Tally the lines in the records underneath that contain the string "Focus", and state the figure by itself.

== DATASET EXCERPTS

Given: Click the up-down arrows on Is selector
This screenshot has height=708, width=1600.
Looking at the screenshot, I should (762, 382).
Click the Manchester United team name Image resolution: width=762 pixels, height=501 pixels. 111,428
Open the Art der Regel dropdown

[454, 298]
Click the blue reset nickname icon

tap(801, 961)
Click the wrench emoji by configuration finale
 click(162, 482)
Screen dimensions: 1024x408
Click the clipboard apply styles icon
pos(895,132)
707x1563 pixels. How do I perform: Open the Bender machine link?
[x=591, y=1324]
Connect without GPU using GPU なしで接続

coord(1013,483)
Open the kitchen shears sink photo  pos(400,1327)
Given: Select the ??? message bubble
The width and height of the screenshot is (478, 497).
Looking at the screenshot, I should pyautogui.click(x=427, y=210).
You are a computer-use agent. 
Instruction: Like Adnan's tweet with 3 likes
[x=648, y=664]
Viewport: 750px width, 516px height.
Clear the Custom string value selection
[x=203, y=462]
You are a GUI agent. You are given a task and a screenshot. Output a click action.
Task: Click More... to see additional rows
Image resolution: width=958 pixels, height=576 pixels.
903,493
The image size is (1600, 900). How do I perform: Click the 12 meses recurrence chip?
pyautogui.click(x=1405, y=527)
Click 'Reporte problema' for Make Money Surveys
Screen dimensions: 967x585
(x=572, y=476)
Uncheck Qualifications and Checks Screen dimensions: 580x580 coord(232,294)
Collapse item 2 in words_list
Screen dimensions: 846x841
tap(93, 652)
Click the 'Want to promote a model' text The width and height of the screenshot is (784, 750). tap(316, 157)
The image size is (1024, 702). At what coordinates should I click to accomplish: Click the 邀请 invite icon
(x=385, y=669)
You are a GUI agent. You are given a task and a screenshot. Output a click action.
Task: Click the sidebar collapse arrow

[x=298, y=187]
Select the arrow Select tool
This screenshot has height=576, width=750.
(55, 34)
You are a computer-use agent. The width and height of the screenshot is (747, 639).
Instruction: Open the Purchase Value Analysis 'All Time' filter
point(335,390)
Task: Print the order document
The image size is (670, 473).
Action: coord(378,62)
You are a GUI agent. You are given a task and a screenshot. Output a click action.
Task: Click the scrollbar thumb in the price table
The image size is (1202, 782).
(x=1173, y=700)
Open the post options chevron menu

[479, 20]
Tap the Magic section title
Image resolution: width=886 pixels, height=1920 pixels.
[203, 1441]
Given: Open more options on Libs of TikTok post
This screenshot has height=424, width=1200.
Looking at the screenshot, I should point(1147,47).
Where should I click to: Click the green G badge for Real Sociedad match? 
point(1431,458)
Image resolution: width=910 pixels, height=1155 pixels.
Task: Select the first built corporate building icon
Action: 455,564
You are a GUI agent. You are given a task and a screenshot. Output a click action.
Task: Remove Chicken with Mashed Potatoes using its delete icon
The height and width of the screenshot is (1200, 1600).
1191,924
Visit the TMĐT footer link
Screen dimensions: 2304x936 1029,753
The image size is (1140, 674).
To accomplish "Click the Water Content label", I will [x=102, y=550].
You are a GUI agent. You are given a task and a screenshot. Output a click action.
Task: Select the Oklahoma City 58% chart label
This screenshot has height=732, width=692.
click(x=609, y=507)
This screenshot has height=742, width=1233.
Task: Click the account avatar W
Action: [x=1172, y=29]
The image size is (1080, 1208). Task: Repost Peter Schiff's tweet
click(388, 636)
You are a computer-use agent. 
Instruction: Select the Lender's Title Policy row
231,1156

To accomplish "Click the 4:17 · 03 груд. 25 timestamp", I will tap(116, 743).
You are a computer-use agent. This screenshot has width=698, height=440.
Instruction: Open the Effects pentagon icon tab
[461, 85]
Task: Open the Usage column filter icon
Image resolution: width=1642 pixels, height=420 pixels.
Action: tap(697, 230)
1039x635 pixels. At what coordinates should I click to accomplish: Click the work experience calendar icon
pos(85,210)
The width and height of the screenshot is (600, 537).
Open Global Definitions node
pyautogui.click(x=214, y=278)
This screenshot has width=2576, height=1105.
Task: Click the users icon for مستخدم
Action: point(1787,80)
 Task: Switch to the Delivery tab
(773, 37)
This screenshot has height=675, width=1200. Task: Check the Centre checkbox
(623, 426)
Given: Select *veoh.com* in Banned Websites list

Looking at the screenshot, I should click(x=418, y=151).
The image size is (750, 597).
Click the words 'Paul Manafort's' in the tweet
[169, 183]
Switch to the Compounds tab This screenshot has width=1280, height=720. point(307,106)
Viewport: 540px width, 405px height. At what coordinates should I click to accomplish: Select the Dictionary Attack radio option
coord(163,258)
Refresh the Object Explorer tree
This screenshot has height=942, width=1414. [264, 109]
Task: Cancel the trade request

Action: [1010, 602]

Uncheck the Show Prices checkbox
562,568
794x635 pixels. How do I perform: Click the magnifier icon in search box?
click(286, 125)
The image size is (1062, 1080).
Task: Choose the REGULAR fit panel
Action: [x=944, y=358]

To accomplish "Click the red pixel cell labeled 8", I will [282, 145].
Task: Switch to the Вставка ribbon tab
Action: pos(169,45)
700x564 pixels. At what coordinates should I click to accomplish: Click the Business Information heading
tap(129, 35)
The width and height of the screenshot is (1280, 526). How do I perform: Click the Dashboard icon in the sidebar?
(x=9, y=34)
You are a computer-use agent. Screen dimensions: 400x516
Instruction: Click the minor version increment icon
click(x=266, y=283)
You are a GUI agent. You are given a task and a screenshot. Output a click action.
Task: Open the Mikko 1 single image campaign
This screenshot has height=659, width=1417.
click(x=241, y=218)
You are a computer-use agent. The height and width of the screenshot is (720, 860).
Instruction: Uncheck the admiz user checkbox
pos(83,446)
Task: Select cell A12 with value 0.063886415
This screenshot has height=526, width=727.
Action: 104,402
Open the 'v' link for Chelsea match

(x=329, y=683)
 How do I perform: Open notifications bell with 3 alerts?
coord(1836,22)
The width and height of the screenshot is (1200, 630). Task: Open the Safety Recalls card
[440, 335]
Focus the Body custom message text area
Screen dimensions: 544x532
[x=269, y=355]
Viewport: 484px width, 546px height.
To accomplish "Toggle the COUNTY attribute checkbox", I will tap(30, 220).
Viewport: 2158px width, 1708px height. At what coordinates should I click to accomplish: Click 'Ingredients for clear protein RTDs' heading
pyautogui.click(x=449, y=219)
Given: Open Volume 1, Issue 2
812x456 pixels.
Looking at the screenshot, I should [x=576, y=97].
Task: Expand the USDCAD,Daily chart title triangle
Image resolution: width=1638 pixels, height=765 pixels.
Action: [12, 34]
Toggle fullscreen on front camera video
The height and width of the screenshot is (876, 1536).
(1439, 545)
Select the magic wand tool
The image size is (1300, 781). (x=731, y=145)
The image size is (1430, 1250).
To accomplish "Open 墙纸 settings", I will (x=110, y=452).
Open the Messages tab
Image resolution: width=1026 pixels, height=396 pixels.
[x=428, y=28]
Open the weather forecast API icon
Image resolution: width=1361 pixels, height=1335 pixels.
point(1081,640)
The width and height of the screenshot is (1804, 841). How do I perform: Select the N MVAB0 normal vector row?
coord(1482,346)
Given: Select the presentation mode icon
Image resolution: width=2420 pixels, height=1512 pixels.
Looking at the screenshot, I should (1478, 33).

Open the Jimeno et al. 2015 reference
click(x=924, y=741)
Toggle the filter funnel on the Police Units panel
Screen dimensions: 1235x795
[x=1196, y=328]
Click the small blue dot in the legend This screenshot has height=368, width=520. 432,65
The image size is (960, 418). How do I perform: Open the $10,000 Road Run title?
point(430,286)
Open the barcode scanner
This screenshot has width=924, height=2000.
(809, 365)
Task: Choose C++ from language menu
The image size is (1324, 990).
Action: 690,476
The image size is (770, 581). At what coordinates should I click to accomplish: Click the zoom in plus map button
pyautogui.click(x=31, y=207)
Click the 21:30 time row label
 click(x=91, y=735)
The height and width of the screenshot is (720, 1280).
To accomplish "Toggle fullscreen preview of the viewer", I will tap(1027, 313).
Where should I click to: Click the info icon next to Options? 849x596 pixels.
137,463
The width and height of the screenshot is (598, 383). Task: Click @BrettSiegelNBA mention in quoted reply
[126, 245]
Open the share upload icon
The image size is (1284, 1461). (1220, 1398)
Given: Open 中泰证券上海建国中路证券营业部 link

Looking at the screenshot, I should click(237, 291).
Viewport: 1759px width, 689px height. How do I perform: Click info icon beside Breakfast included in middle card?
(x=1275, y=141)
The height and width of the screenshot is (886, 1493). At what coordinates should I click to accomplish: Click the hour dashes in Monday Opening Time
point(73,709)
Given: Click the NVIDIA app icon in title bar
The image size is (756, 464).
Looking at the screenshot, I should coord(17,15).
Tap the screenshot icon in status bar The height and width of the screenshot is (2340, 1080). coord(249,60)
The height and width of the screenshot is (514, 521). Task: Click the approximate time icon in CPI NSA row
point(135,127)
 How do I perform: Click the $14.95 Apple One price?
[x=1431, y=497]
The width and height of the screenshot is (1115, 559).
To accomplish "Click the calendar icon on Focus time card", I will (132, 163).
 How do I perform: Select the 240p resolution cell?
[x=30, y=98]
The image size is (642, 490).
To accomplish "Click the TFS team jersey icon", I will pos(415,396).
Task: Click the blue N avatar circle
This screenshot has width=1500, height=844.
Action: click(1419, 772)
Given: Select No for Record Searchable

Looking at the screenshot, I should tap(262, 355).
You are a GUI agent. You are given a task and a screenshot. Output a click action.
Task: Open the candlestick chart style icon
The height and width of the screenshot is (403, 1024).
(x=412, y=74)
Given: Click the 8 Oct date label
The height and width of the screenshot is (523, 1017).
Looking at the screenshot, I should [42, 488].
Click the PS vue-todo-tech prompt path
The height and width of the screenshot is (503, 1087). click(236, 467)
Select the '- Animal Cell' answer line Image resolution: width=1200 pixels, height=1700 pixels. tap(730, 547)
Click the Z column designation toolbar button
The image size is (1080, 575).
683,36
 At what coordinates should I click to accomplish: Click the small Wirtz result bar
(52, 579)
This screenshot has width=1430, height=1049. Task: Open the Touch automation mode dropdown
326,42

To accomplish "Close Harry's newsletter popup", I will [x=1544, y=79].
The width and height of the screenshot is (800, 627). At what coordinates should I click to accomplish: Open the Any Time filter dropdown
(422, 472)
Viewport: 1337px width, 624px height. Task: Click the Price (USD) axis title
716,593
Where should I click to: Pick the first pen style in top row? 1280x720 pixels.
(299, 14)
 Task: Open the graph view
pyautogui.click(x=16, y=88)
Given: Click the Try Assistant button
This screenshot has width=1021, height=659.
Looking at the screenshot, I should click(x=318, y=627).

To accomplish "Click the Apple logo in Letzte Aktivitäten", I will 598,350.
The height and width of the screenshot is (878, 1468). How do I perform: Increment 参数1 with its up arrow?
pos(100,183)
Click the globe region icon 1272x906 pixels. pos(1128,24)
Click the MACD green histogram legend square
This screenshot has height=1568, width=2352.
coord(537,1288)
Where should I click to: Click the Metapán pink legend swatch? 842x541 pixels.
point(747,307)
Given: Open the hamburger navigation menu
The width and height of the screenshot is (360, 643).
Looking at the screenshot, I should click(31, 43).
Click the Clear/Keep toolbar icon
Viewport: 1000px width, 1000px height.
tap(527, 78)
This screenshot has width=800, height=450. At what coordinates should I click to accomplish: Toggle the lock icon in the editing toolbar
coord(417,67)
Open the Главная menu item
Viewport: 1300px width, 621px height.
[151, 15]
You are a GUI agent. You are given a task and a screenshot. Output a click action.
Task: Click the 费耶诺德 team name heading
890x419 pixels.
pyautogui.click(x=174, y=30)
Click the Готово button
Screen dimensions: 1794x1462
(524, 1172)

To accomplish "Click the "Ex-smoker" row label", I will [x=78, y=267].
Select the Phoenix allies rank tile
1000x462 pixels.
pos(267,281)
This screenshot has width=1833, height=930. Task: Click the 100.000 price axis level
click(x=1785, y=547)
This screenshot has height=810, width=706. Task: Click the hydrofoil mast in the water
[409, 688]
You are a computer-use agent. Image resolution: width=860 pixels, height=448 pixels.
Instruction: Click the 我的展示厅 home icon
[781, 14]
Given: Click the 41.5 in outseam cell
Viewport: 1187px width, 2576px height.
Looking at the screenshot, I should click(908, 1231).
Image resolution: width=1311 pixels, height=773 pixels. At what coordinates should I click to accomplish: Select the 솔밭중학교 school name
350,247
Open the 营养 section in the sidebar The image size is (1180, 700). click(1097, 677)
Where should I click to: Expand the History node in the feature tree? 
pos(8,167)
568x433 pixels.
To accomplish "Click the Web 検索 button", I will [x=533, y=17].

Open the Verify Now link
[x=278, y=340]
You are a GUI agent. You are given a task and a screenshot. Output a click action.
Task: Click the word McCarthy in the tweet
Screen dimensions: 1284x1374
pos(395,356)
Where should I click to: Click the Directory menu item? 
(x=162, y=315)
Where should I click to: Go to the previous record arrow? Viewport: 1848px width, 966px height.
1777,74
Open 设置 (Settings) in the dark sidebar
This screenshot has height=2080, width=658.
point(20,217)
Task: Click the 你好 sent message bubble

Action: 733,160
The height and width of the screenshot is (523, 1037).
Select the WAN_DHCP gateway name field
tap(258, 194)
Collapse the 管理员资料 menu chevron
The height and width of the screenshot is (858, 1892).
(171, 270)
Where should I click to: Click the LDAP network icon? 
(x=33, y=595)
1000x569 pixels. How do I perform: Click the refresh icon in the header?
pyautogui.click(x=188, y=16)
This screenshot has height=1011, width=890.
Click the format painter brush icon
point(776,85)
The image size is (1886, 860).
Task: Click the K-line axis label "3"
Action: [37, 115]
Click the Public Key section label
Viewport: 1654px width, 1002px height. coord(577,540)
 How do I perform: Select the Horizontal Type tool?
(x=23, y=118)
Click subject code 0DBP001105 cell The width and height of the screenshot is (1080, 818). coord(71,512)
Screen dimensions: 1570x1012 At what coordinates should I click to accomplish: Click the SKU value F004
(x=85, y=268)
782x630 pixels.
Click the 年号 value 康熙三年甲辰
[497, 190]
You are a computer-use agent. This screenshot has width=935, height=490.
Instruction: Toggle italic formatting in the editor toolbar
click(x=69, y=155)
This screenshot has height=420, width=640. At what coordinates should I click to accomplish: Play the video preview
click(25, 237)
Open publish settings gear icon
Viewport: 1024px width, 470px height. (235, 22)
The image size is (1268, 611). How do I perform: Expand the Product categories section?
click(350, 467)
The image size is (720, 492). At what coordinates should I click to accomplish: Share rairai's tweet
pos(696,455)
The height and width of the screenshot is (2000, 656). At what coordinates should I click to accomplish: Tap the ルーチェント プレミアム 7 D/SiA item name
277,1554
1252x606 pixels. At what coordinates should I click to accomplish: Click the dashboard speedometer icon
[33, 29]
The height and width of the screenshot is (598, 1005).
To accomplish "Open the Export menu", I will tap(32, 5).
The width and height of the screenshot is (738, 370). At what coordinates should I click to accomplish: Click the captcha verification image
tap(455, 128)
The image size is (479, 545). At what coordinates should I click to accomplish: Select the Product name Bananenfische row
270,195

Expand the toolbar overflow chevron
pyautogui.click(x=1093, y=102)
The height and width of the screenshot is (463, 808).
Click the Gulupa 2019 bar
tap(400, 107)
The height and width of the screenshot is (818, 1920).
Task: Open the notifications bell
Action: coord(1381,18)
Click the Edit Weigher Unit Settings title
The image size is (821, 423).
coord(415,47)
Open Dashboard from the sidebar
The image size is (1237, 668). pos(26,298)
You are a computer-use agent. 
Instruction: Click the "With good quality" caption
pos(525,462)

====

▶ **RESPONSE AREA**:
2